I'm trying to talk to conservatives, because if we can't persuade conservatives, it's going to be very hard to get action in the United States. I am getting some positive response from people even like Grover Norquist, who is the no-tax pledge-enforcer in Washington.

Conservatives in the long run have actually been supporters of the environment, but they're strongly against regulations and new taxes. That's why they deny the reality of climate change. But as they realize that this is not a hoax, then they also understand that if they pretend that it's a hoax, the public is going to turn against them.

Their worst nightmare is that the liberals will get control and there will be more regulations and more taxes. So they need to get ahead of the game by saying OK, we'll deal with this in a revenue-neutral way by putting a fee on carbon but not using that to make the government bigger.

Why do you say that nuclear power shouldn't be discounted as part of the solution to climate change?

If you look at China or India, who are now the largest — and becoming even larger — sources of the emissions that are causing climate change, there's no way that they can replace coal as rapidly as is needed without the help of nuclear power.

The anti-nuclear movement is a quasi-religion, which when you look at it carefully, it's pretty irrational. For example, the products of fossil fuel burning, if you look at the aerosols that are produced under a microscope, they're really ugly organic carbon and black soot.

Compare that with the particles that are emitted in nuclear radiation, and if you compare the biological effects of those, it's much more devastating what you get from this fossil fuel pollution: more than 10,000 per day are dying from those particles.

Somehow the nuclear radiation frightens people, but the problems from the fossil fuel emissions, they're willing to accept. As I say, it's irrational.

The thing is that the current nuclear reactors are outdated technology. You can make much better nuclear technology, which is safe in the sense that, first of all, you can't have a meltdown in any case, and if you had an accident, say that you lose power, it can cool itself — you don't need to have external power to cool it.

We could still be technology leaders and get the economic benefits of being leaders, but we're very soon going to lose that possibility if we don't encourage going back to the future, back to using technology to help solve the problem. And that would, I think, include advanced-generation nuclear power.

How much time does society have to rein in carbon emissions?

We published a paper about a year ago which originated to support the legal cases being filed by Our Children's Trust against the government for not doing its job in looking out after the rights of young people. This paper showed that if you want to stabilize the planet's energy balance, you would need to reduce emissions by 5 or 6 percent a year.

Of course, that's not occurring, but that's what this legal case is. What they're asking the government to do is provide a plan for how it's going to reduce emissions at a rate that would stabilize the climate by the end of the century.

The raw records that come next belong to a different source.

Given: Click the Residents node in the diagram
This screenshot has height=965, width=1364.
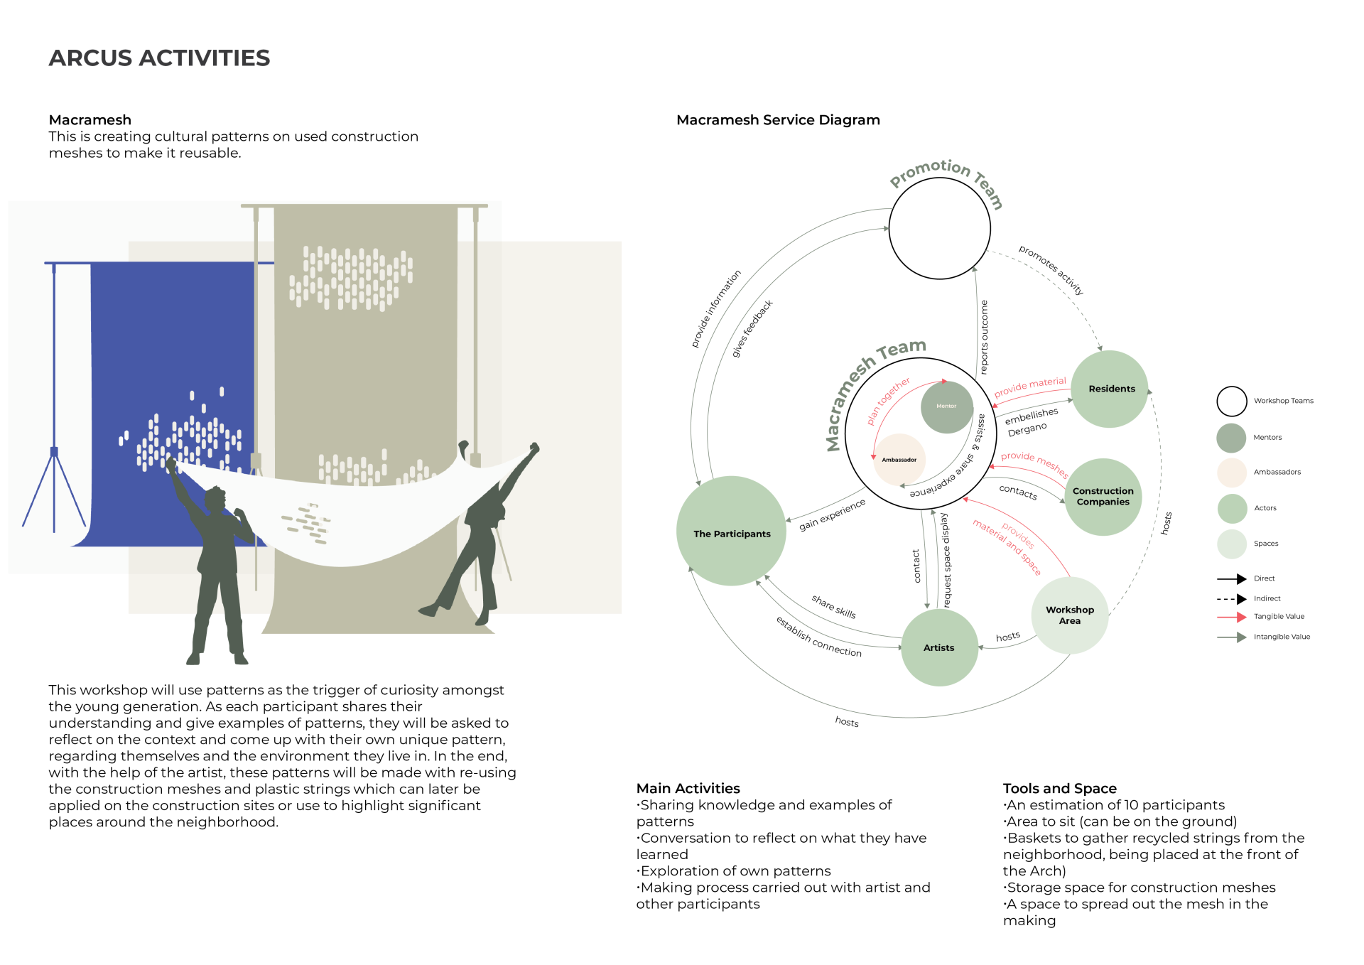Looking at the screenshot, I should click(x=1109, y=389).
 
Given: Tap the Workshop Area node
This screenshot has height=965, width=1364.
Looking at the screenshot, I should click(x=1069, y=615).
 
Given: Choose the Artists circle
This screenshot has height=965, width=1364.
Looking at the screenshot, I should click(x=938, y=647).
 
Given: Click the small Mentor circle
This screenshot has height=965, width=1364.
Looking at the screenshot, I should click(x=946, y=406).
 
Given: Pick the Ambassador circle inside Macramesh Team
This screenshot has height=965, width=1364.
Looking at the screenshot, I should click(x=899, y=460).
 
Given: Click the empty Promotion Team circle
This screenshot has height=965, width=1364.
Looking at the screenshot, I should click(x=939, y=228).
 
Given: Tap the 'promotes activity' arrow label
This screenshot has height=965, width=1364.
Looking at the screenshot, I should click(x=1051, y=270).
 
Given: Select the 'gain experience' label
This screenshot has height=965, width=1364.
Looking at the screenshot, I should click(x=832, y=514).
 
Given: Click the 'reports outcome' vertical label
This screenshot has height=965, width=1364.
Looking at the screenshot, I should click(x=984, y=337).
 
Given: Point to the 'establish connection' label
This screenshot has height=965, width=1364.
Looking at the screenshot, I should click(x=818, y=637).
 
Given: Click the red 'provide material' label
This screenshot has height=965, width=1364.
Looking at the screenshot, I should click(x=1029, y=387).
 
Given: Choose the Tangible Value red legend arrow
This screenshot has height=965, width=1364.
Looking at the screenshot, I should click(x=1232, y=617).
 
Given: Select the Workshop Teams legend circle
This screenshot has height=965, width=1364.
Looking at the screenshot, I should click(x=1231, y=401).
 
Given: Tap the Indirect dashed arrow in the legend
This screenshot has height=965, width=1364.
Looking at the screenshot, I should click(x=1232, y=598).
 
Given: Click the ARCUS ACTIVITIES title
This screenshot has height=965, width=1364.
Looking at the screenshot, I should click(x=159, y=58).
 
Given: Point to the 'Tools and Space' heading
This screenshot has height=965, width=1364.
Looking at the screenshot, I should click(x=1059, y=788).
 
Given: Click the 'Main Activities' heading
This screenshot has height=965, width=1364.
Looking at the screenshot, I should click(x=688, y=788).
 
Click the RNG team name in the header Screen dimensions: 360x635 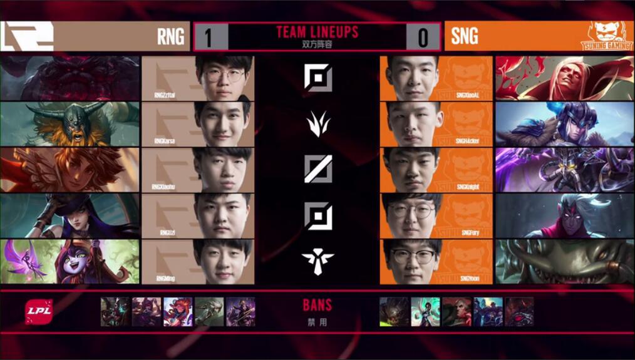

That's a very stiff requirement which is practically not going to be met, given the inertia in the energy systems, or at least it'd be very difficult. If we'd put a price on carbon to make the fossil fuel price honest, then actually you could come close to that.

The one encouraging thing is that the sinks for carbon (natural features such as forests and oceans which absorb carbon dioxide from the air) are somehow larger than what the scientific community understands. We know some of it's going into the ocean — more than half of what's disappearing is going into the ocean, and that's completely expected.

But it was expected that the amount going into sinks would decrease as we go along, but actually it's been increasing. It's partly going into the soil and into the biosphere, even though we're cutting down more forests.

There are ways to do both agriculture and forestry in ways that would suck up more carbon. That's going to need to be part of the solution and makes it conceivable that you could still stabilize the climate by the end of the century. But that possibility disappears if we keep going gangbusters on fossil fuel use.

I still think it's a solvable problem, but only if we begin to move in the right direction, which we haven't done yet.